##### Data to examine

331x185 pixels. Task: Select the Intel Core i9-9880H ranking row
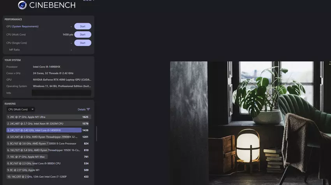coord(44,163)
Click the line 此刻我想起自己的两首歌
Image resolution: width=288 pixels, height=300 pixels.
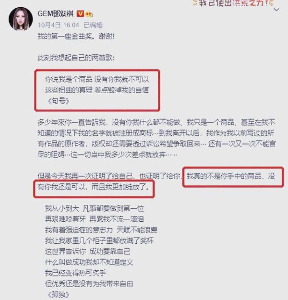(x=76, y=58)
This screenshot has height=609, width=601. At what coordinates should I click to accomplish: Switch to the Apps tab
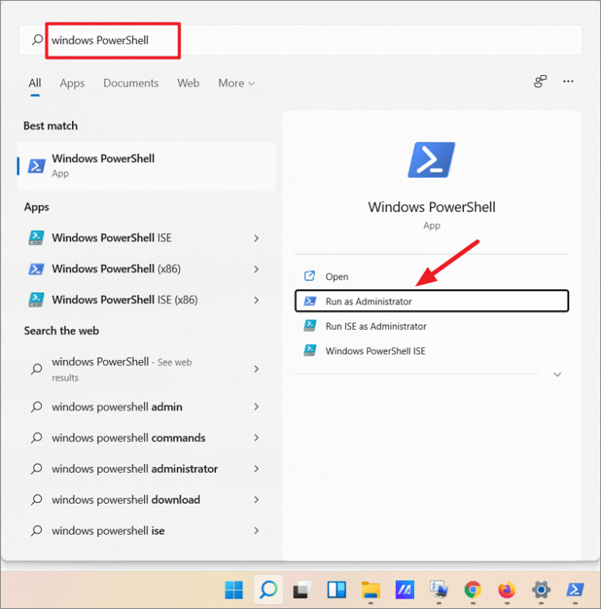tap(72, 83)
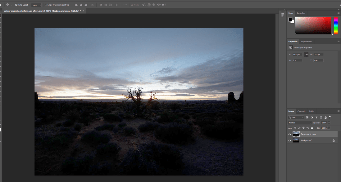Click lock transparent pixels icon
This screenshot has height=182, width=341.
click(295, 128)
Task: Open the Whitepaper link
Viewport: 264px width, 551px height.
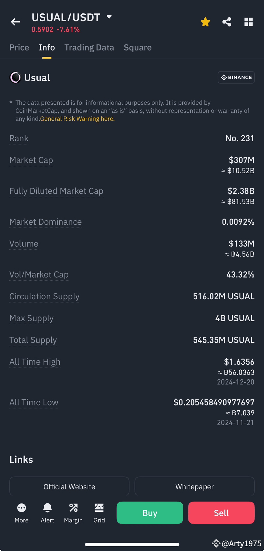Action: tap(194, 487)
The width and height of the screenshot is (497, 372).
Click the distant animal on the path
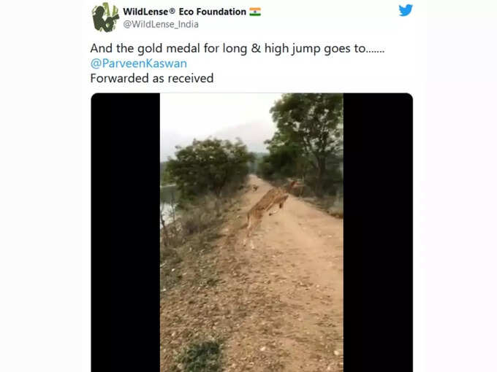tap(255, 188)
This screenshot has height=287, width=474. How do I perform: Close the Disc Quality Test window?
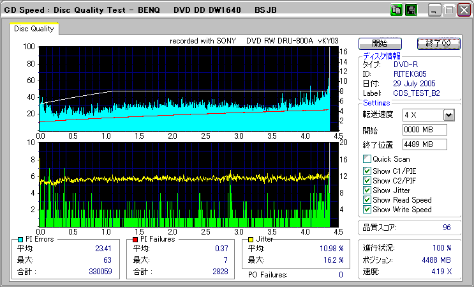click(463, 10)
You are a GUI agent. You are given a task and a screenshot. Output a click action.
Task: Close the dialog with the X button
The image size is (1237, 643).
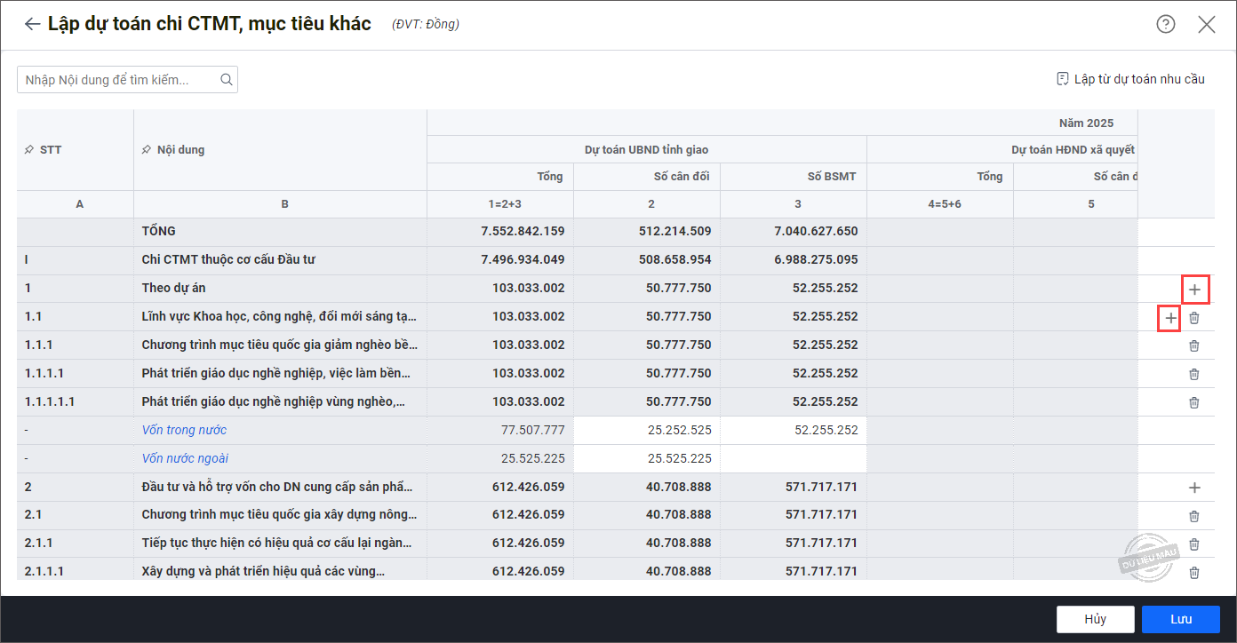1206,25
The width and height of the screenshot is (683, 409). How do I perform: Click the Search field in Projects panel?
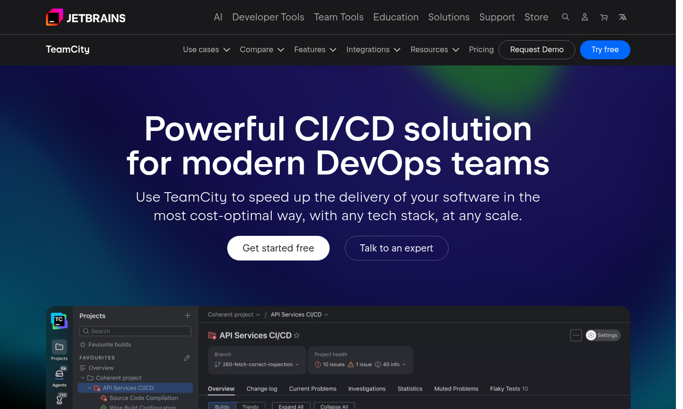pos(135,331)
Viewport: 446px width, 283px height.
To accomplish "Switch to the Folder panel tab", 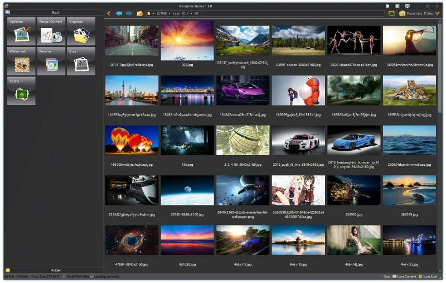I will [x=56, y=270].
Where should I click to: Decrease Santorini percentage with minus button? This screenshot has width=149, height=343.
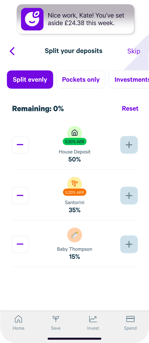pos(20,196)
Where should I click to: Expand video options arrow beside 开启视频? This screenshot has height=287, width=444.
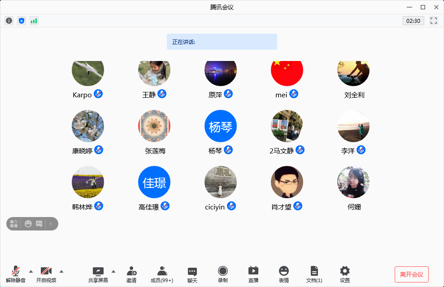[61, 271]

##########
##### Data to examine

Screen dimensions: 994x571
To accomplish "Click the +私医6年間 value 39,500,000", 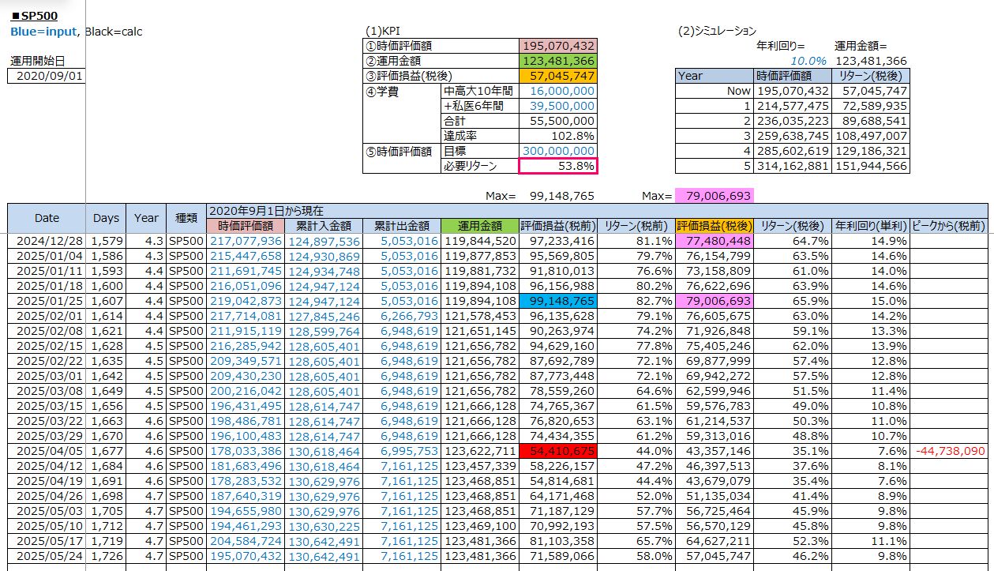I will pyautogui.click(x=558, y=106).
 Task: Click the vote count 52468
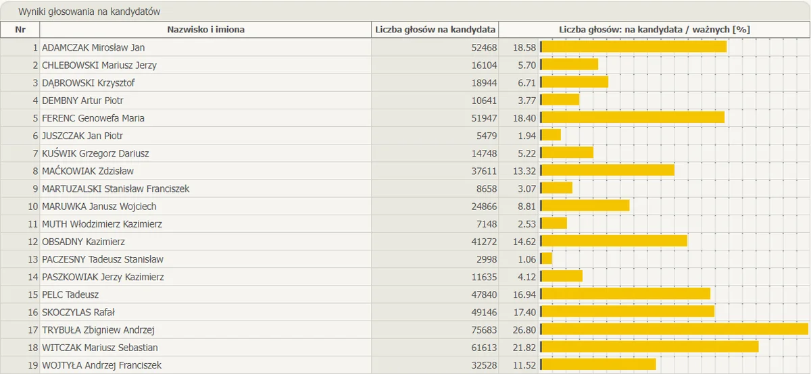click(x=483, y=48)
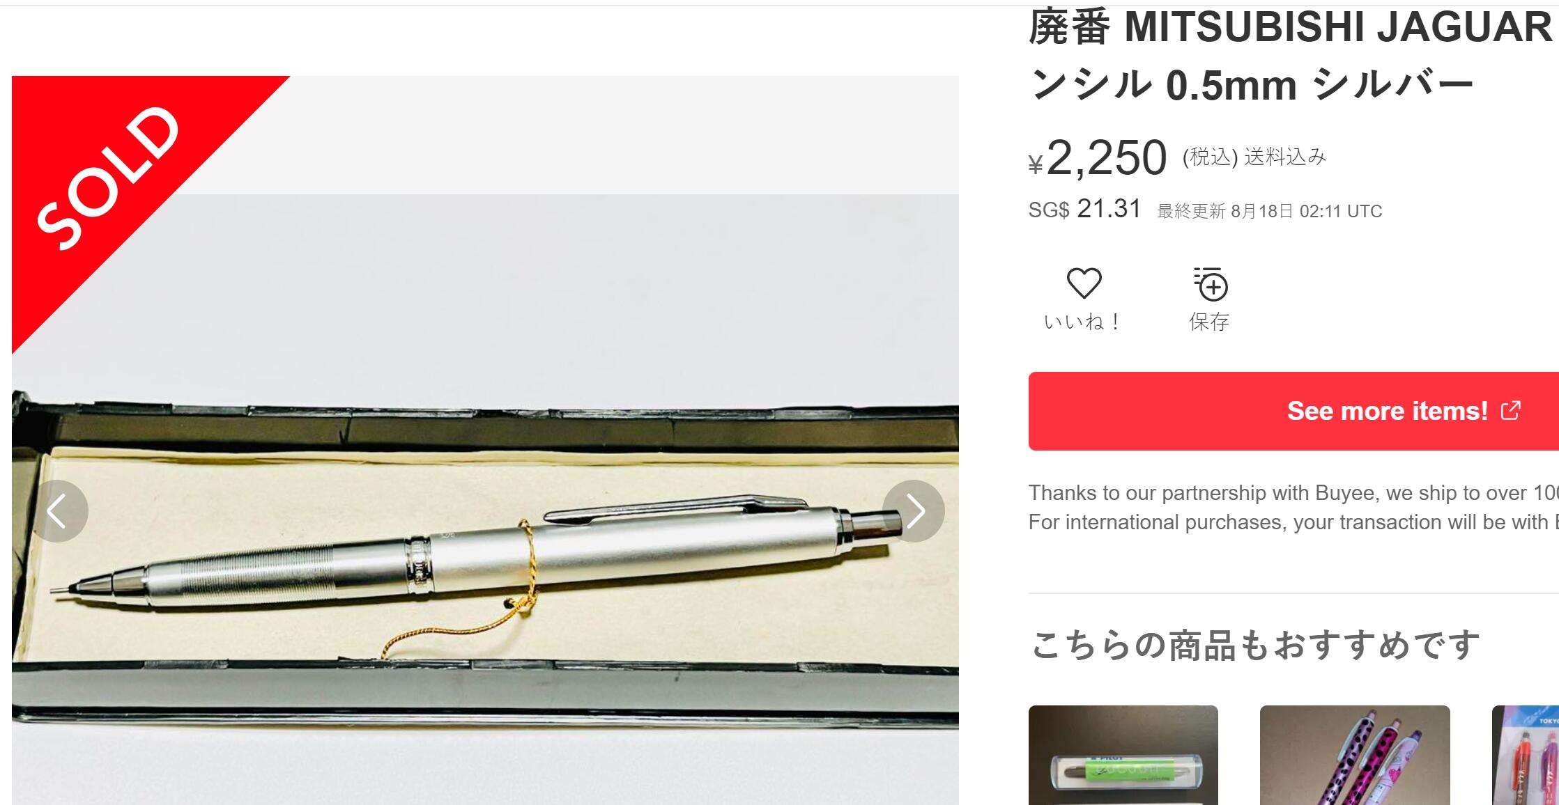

##########
##### Data to examine

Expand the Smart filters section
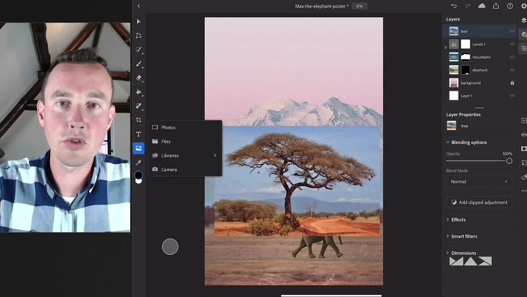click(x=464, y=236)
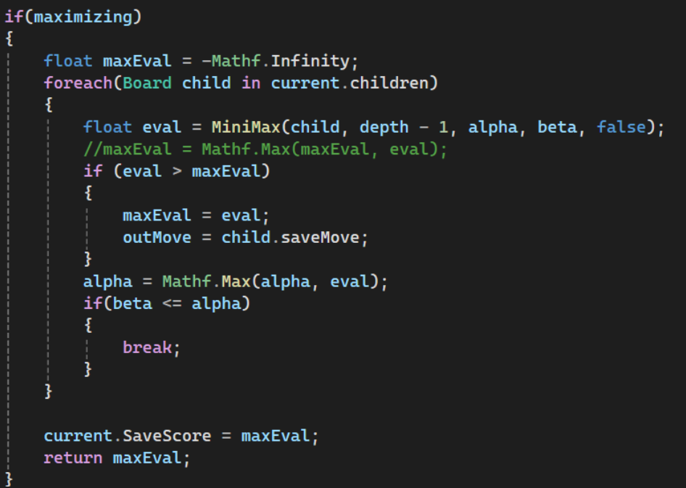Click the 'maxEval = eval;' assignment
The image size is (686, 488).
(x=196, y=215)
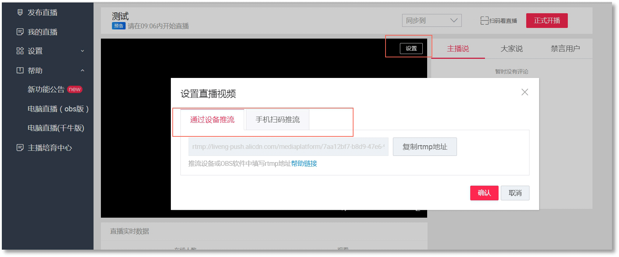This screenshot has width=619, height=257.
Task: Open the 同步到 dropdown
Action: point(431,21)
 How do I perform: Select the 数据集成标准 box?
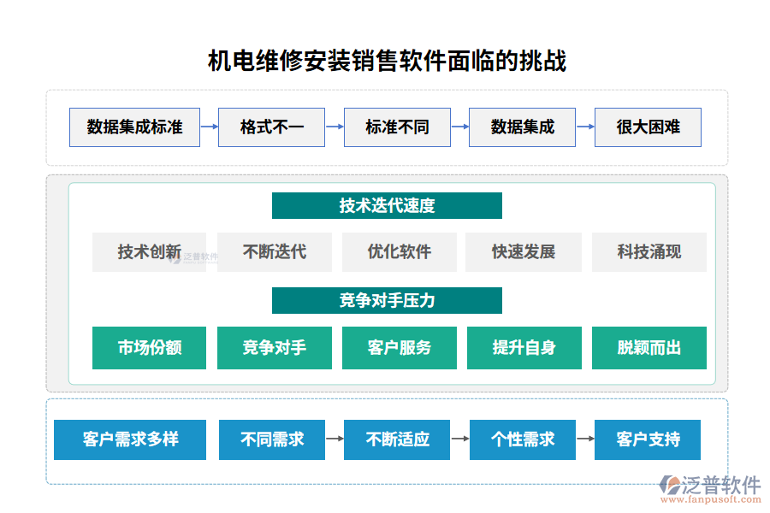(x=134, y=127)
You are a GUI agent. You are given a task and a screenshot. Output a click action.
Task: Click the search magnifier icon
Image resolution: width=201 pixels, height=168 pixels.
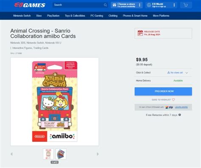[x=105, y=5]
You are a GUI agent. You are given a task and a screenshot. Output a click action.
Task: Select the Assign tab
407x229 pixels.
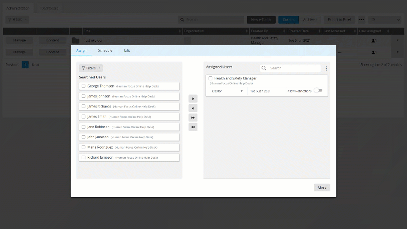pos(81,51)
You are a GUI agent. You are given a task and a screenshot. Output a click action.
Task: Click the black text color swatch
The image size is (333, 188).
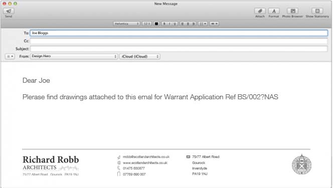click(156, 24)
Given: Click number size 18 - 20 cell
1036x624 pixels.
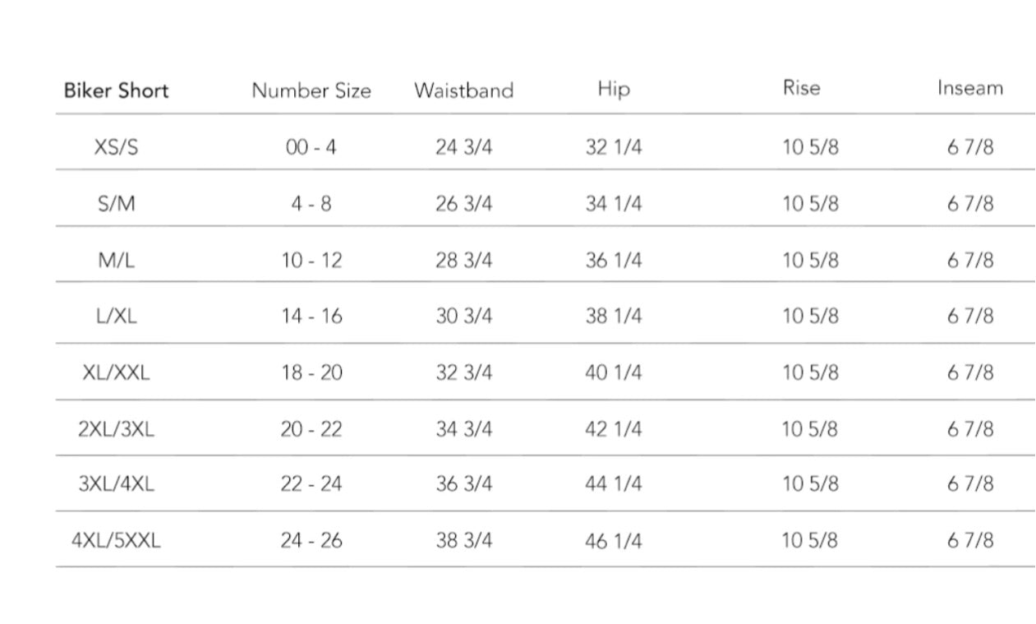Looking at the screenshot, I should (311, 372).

##########

- The task
Of all the material above, only the lines from the one that has "Task: Open the Whitepaper link" down to the one that has "Viewport: 446px width, 283px height." are to be written out, exactly and with both ends included. Pictures are skipped.

- Written answer
Task: Open the Whitepaper link
Viewport: 264px width, 551px height.
Action: tap(194, 487)
The width and height of the screenshot is (497, 372).
Click the distant animal on the path
tap(255, 188)
This screenshot has height=287, width=474. How do I perform: Close the Disc Quality Test window?
click(463, 10)
You are a GUI agent. You are given a task and a screenshot. Output a click action.
Task: Close the dialog with the X button
The image size is (1237, 643).
1206,25
The width and height of the screenshot is (683, 409). How do I perform: Click the Search field in Projects panel?
pos(135,331)
Viewport: 446px width, 283px height.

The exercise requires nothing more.